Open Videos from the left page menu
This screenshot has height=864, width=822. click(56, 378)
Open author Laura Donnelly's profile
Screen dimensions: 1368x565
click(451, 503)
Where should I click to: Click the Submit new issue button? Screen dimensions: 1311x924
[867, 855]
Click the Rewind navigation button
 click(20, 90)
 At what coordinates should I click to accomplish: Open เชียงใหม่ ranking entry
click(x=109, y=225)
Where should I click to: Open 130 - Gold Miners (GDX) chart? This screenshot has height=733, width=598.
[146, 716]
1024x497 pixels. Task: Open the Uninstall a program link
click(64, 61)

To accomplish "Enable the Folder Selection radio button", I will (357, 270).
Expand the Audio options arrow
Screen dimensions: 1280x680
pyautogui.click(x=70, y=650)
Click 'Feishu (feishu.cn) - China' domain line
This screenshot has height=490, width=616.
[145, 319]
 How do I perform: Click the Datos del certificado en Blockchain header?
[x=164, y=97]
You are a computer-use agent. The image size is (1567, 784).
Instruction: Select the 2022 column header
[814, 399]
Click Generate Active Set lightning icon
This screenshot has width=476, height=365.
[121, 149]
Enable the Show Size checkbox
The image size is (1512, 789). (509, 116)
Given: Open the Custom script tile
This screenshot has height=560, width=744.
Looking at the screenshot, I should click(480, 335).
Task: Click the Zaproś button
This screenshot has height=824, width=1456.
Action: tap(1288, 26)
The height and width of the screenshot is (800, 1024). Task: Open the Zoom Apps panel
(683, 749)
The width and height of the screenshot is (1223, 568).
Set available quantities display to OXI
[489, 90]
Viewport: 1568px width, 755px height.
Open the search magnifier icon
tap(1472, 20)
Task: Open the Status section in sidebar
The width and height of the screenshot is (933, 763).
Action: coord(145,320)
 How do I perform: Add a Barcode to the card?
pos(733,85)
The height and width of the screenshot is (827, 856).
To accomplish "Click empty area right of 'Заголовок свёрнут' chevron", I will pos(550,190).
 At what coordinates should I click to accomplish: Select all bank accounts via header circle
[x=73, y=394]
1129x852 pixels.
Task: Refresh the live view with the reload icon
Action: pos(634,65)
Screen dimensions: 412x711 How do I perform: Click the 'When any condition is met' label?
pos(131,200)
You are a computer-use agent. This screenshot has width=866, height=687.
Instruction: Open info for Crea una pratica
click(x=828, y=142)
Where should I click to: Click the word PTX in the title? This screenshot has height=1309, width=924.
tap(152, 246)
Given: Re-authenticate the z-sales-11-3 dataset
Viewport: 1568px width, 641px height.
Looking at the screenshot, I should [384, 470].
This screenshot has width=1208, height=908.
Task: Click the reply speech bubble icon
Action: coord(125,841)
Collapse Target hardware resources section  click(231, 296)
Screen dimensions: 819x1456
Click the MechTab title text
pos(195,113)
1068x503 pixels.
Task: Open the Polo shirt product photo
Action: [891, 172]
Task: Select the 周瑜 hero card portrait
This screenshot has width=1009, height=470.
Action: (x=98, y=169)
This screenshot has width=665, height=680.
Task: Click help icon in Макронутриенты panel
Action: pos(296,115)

• [DIRECTIONS FOR THIS TASK]:
Each line from the one with "Screen dimensions: 819x1456" through the end of the records above should be written out exactly. No other line should appear.

• [ANSWER SPACE]:
Screen dimensions: 819x1456
Click the MechTab title text
pos(195,113)
1068x503 pixels.
Task: Open the Polo shirt product photo
Action: [891, 172]
Task: Select the 周瑜 hero card portrait
This screenshot has width=1009, height=470.
Action: (x=98, y=169)
This screenshot has width=665, height=680.
Task: Click help icon in Макронутриенты panel
Action: pos(296,115)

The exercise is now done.